Records for this task:
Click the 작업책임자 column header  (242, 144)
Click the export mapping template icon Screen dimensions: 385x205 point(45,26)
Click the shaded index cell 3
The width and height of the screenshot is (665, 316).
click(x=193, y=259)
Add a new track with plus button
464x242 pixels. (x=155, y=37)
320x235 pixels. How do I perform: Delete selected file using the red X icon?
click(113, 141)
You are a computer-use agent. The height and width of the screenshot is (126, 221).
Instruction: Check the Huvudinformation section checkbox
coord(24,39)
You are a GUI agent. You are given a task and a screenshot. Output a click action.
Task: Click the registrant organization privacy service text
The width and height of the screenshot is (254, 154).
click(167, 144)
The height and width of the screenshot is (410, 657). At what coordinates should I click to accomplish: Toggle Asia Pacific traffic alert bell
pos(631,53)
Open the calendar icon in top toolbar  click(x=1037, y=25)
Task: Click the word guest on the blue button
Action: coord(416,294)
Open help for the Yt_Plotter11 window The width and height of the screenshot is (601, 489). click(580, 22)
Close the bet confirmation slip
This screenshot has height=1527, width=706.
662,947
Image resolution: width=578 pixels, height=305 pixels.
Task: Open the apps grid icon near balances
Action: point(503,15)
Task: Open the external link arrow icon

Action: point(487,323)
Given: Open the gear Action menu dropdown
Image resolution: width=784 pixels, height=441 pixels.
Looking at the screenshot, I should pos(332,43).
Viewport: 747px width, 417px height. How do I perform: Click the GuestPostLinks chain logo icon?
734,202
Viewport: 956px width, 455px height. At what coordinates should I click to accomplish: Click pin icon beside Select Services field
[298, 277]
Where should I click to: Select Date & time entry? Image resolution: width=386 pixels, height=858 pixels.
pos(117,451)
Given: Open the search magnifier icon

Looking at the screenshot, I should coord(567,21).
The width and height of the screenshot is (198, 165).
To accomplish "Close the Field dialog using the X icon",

What is expected: Starting at the line that contains "Task: Click the registrant", print every line through the end of the listing, word for word. Leave out all the rest.

Answer to this exercise:
Task: Click the registrant organization privacy service text
The width and height of the screenshot is (254, 154).
click(167, 144)
The height and width of the screenshot is (410, 657). At what coordinates should I click to accomplish: Toggle Asia Pacific traffic alert bell
pos(631,53)
Open the calendar icon in top toolbar  click(x=1037, y=25)
Task: Click the word guest on the blue button
Action: coord(416,294)
Open help for the Yt_Plotter11 window The width and height of the screenshot is (601, 489). click(580, 22)
Close the bet confirmation slip
This screenshot has height=1527, width=706.
662,947
Image resolution: width=578 pixels, height=305 pixels.
Task: Open the apps grid icon near balances
Action: point(503,15)
Task: Open the external link arrow icon

Action: point(487,323)
Given: Open the gear Action menu dropdown
Image resolution: width=784 pixels, height=441 pixels.
Looking at the screenshot, I should pos(332,43).
Viewport: 747px width, 417px height. How do I perform: Click the GuestPostLinks chain logo icon?
734,202
Viewport: 956px width, 455px height. At what coordinates should I click to accomplish: Click pin icon beside Select Services field
[298, 277]
Where should I click to: Select Date & time entry? Image resolution: width=386 pixels, height=858 pixels.
pos(117,451)
Given: Open the search magnifier icon

Looking at the screenshot, I should coord(567,21).
The width and height of the screenshot is (198, 165).
To accomplish "Close the Field dialog using the X icon",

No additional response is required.